Bringing you honest reviews of recent releases
When her father unexpectedly passes away, young Ella finds herself at the mercy of her cruel stepmother and her daughters. Never one to give up hope, Ella’s fortunes begin to change after meeting a dashing stranger.
Lily James – Cinderella
Cate Blanchett – Lady Tremaine
Richard Madden – Prince (“Kit”) Charming
Helena Bonham Carter – The Fairygodmother
Sophie McShera – Drisella
Holliday Grainger – Anastasia
The main person I was really looking forward to see ‘pop’ on to the screen was Helena Bonham-Carter, as Cinderella’s Fairy Godmother. Going by her history of wonderfully animated performances, I knew I’d enjoy this. A few people I’d mentioned that I was seeing Cinderella to asked about Helena also, including a woman I know at the gym. “oh, yeah.. that Helena woman is in it as Fairygodmother, isn’t she?” came her comment.
Yes, many people are aware that the talented actress is part of the cast. And I was ready for a great show.
..she was on screen for less than four minutes.
My opinion is torn half and half here because the actress gets hardy any decent screen time – but what she does get is performed brilliantly.

**YOUR OBJECTIVE**:
Please copy the Cinderella review between "Lily James –" and "a great show.", inclusive, swapping "Lady Tremaine" for "The Stepmother". Rely on nothing but the Cinderella review.

**ITEMS**:
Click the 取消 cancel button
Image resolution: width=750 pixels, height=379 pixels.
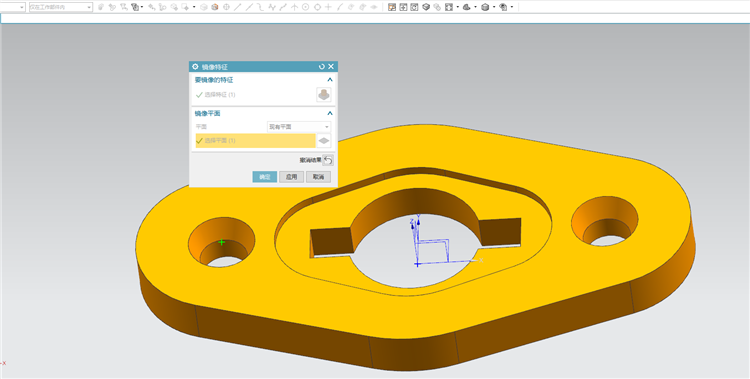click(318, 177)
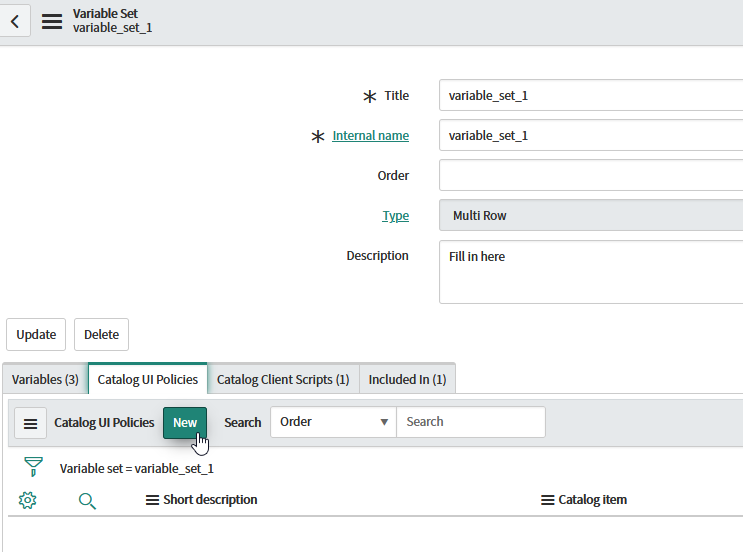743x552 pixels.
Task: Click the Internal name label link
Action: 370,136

...

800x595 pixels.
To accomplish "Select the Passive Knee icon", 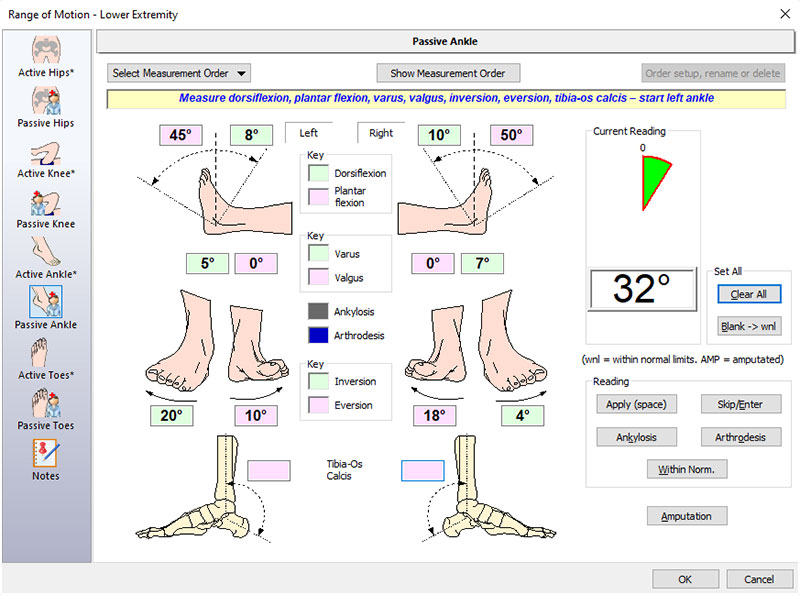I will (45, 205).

--

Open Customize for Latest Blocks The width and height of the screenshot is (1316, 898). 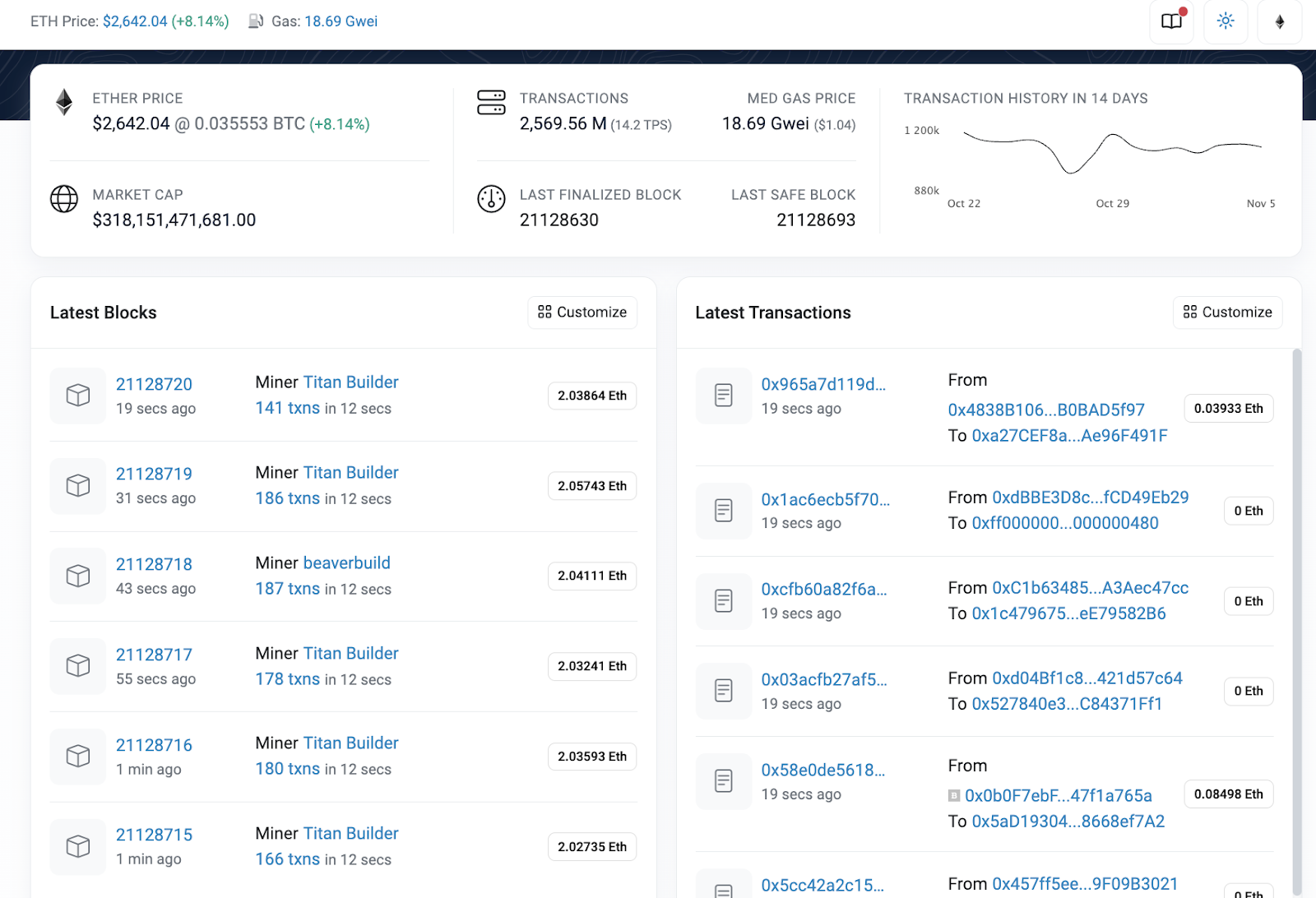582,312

**RESULT FOR THIS TASK**:
Lily James – Cinderella
Cate Blanchett – The Stepmother
Richard Madden – Prince (“Kit”) Charming
Helena Bonham Carter – The Fairygodmother
Sophie McShera – Drisella
Holliday Grainger – Anastasia
The main person I was really looking forward to see ‘pop’ on to the screen was Helena Bonham-Carter, as Cinderella’s Fairy Godmother. Going by her history of wonderfully animated performances, I knew I’d enjoy this. A few people I’d mentioned that I was seeing Cinderella to asked about Helena also, including a woman I know at the gym. “oh, yeah.. that Helena woman is in it as Fairygodmother, isn’t she?” came her comment.
Yes, many people are aware that the talented actress is part of the cast. And I was ready for a great show.